### WRITTEN PROBLEM A
In the records, copy the lines verbatim from the line containing "Mother’s Day (555, 71)" through the line containing "Archiv (92, 278)", including both of those lines.

### SELECTION

[start]

Interaction of engineered nanomaterials with hydrophobic organic pollutants

For this study, phenanthrene, naphthalene, dichloromethane (CH₂Cl₂), aldrin (C₁₂H₈Cl₆) and TiO₂ (Aeroxide^® P25) were purchased from Sigma-Aldrich (USA). Sodium chloride (NaCl) was purchased from Fisher Scientific (USA). Pure MWCNTs and MWCNT-COOH were purchased from Sun Innovation Inc. (Fremont, California, USA). All the materials were used as received for all the experiments. The physical properties of the MWCNTS are listed in table 1 [23–25]. The purity of the ENMs and the concentration of the trace inorganics were discussed in our previous study [26, 27]. The physical properties of the pollutants selected for this study are listed in table 2. Laser doppler velocimetry in conjunction with phase analysis light scattering (Malvern Zetasizer Nano, Malvern Instruments Ltd) was used to measure the zeta potential of TiO₂ and MWCNTs at selected pH values.

Table 2.  Properties of organics pollutants tested.

[end]

[Stored dataset items]

[start]

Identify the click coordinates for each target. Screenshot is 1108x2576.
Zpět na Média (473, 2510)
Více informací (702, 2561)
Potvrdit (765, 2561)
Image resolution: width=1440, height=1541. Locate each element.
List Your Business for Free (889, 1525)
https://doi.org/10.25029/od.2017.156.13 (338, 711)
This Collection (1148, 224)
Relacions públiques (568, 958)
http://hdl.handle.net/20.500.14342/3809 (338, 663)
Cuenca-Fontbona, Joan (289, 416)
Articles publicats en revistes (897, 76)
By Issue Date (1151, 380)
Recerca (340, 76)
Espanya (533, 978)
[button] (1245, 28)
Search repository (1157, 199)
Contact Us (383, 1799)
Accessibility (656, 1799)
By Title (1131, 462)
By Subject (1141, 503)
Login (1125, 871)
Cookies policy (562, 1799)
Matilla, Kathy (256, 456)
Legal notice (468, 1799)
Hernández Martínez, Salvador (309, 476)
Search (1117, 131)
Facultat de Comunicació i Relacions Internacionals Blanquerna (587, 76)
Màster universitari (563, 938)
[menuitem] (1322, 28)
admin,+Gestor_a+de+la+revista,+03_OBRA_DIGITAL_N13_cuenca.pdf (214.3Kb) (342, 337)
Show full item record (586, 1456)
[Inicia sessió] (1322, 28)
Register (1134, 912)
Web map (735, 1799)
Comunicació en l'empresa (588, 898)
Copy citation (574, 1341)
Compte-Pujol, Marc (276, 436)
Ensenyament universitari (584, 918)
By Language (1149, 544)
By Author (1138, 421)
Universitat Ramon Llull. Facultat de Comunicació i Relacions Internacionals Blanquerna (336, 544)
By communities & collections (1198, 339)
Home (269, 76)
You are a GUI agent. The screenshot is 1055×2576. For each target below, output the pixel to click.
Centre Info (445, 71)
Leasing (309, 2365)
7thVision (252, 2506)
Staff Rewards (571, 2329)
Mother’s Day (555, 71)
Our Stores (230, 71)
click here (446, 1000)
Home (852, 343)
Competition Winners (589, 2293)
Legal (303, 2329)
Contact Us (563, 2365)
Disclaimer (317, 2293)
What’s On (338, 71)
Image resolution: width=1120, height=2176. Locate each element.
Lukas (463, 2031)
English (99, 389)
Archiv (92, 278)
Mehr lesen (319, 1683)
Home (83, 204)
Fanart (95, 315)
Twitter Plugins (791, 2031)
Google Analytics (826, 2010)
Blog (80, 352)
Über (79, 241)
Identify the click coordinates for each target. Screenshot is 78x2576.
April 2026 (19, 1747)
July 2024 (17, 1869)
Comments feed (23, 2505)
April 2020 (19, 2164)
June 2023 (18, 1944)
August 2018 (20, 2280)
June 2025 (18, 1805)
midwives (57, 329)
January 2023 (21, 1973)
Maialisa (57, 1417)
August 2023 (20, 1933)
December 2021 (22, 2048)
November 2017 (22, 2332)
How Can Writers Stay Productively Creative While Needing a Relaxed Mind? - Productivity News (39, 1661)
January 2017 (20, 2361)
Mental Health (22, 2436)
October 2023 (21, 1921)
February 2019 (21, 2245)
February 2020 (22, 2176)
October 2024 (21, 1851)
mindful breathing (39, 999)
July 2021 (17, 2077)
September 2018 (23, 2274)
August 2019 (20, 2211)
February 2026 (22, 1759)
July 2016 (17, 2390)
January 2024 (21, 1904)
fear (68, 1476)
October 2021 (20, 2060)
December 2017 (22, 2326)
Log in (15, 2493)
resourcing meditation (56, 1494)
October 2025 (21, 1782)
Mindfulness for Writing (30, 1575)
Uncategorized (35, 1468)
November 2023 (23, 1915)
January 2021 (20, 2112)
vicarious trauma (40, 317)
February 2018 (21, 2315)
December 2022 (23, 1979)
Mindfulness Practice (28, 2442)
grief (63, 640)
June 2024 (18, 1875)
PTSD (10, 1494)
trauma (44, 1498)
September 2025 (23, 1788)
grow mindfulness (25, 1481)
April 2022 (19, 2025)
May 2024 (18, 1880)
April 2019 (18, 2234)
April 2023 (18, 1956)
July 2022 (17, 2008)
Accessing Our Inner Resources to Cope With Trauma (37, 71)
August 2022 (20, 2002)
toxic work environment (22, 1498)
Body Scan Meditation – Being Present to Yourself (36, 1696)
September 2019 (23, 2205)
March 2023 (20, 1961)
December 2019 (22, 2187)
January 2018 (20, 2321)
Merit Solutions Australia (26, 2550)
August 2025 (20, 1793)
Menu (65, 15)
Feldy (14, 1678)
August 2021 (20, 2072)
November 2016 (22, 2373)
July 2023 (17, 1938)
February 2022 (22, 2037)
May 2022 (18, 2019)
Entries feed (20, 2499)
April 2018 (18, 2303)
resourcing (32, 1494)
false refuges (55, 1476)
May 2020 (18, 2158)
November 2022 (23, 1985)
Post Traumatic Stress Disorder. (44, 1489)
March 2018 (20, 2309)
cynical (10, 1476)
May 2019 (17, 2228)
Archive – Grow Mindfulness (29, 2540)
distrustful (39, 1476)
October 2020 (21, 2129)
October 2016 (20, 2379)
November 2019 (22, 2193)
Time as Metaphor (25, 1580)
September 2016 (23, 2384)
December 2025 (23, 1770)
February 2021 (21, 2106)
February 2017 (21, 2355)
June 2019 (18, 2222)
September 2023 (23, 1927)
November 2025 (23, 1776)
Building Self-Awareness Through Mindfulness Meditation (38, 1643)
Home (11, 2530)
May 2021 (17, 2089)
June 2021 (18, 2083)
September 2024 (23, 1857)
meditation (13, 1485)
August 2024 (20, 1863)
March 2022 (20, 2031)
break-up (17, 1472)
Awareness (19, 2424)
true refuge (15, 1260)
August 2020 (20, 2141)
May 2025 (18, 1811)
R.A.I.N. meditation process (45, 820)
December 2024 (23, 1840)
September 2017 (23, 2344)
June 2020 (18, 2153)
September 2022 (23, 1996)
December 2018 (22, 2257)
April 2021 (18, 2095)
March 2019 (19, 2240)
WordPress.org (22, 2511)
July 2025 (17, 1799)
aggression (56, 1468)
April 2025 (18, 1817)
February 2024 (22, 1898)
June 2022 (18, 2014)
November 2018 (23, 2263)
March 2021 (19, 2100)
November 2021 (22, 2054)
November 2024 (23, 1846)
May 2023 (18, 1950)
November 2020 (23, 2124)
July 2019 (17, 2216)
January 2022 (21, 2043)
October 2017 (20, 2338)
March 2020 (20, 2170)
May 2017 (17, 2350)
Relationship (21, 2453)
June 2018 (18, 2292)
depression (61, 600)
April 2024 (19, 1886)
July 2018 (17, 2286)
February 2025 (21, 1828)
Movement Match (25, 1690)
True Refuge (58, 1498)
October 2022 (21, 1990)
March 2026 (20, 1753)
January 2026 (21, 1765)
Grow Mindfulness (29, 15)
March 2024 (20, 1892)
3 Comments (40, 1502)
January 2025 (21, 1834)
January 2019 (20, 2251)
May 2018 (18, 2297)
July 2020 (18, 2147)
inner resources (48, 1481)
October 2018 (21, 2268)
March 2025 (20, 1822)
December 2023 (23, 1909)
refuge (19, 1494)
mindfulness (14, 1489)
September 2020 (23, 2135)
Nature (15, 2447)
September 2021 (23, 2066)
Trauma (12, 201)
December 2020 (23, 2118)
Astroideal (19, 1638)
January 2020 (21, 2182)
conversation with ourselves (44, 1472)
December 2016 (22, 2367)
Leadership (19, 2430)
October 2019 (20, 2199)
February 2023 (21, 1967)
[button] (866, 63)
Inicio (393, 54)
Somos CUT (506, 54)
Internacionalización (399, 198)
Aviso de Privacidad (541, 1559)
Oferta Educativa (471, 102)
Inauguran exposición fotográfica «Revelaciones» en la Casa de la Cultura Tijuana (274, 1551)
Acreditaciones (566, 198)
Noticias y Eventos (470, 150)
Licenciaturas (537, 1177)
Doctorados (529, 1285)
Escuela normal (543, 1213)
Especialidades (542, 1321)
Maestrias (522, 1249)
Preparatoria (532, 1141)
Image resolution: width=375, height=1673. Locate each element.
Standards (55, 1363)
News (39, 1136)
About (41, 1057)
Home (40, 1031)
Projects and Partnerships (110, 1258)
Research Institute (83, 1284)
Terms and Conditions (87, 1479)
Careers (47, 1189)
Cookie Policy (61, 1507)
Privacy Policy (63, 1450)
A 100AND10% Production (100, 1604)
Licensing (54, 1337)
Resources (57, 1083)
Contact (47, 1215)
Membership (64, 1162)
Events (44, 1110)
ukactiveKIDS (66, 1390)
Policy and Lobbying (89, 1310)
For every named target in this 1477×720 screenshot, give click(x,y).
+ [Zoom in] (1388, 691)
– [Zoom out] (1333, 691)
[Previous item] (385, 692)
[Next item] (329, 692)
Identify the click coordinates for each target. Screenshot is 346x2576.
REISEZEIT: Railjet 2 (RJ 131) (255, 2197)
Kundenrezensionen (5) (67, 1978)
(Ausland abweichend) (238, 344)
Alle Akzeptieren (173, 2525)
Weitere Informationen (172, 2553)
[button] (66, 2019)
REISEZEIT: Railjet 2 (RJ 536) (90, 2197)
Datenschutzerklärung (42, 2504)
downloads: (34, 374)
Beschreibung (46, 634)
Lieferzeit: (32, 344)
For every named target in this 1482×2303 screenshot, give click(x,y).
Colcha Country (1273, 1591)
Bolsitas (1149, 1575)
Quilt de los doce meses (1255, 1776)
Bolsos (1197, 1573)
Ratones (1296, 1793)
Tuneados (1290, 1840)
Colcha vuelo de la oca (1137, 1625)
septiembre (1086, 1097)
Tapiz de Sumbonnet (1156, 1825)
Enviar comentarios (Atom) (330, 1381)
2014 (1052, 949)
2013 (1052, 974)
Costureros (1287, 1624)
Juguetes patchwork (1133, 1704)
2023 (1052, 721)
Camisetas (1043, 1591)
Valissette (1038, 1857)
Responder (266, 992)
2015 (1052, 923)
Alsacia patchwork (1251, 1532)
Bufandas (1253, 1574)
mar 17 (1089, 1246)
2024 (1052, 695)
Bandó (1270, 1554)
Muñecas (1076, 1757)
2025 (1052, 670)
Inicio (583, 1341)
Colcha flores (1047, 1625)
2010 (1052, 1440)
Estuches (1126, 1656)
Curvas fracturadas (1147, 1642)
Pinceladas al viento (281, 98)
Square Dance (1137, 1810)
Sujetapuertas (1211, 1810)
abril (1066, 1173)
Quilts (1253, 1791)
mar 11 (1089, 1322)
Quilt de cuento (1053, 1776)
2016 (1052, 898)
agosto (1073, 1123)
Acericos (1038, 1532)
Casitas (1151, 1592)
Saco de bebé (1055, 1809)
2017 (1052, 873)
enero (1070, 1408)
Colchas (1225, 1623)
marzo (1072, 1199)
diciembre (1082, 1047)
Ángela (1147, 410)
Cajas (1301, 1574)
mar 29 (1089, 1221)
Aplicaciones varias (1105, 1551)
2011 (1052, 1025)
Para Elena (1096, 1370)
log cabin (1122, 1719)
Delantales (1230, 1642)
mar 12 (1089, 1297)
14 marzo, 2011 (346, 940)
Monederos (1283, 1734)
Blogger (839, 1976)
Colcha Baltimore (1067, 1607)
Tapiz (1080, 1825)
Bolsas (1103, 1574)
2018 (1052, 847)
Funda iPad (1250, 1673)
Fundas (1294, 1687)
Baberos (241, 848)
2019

[end]

### WRITTEN PROBLEM B
Continue the passage on engineered nanomaterials and hydrophobic organic pollutants from the point where it stops.

### RIGHT ANSWER A
Mother’s Day (555, 71)
Our Stores (230, 71)
click here (446, 1000)
Home (852, 343)
Competition Winners (589, 2293)
Legal (303, 2329)
Contact Us (563, 2365)
Disclaimer (317, 2293)
What’s On (338, 71)
Image resolution: width=1120, height=2176. Locate each element.
Lukas (463, 2031)
English (99, 389)
Archiv (92, 278)

### RIGHT ANSWER B
Compound	Chemical structure	Mole weight (g mol−1)	Boiling point (°C)	Water solubility (mg l−1)	Log Kow
Naphthalene		128	218	31.7	3.5
Phenanthrene		178	340	1.29	4.45
Aldrin		364	145	0.003	6.5

Stock solutions of phenanthrene and aldrin were prepared in octanol with concentrations ranging from 0.1 to 10.0 g l⁻¹. A naphthalene standard solution of 10 mg l⁻¹ was prepared in CH₂Cl₂. Each PAH solution of 0–20 mg l⁻¹ was prepared with 50 ml octanol and then added to 900 ml DI water that contained 0–20 mg l⁻¹ of each nanomaterial in a 2 l flask. A measured amount of 1 M NaCl solution was added to the flask according to each experimental condition. A known weight of ENMs was placed in a 125 ml umber glass vial with a measured concentration of PAH in distilled water. The solution pH was adjusted using either 1 M NaOH or HCl to the preset pH. A minimum of headspace was left to avoid PAH losses in the vapor phase. The flasks were then sealed with a rubber cock, placed on a stir plate and kept under gentle stirring (i.e., the vortex was less than 1 cm) for five days to reach equilibrium. A glass tube was inserted through the rubber cock to take out samples in the water layer without disturbing the octanol layer. To avoid chemical or photodegradation, the tests were conducted under anaerobic conditions in the absence of light by wrapping the vials with aluminum foil. Samples (30 ml) were taken from the water layer using a 60 ml plastic syringe 3 h after stirring had stopped. Each compound of PAH in the samples was quantified by GC/MS (Agilent GC/MS 6890/5973) equipped with a split/splitless injector. The octanol phase was also analyzed by GC/MS. A Supel-Q™ PLOT Capillary GC Column (Supelco, 30 m × 0.32 mm, average thickness 15 μm) was used. The sample injection volume was 1 μl and the injector temperature was 300 °C. The oven temperature was initially held at 35 °C for 4 min and was then raised at 15 °C min⁻¹ up to 185 °C, with a second heating rate at 10 °C min⁻¹ up to 230 °C , and then a final heating rate at 25 °C min⁻¹ up to 310 °C, where it was held for 2 min.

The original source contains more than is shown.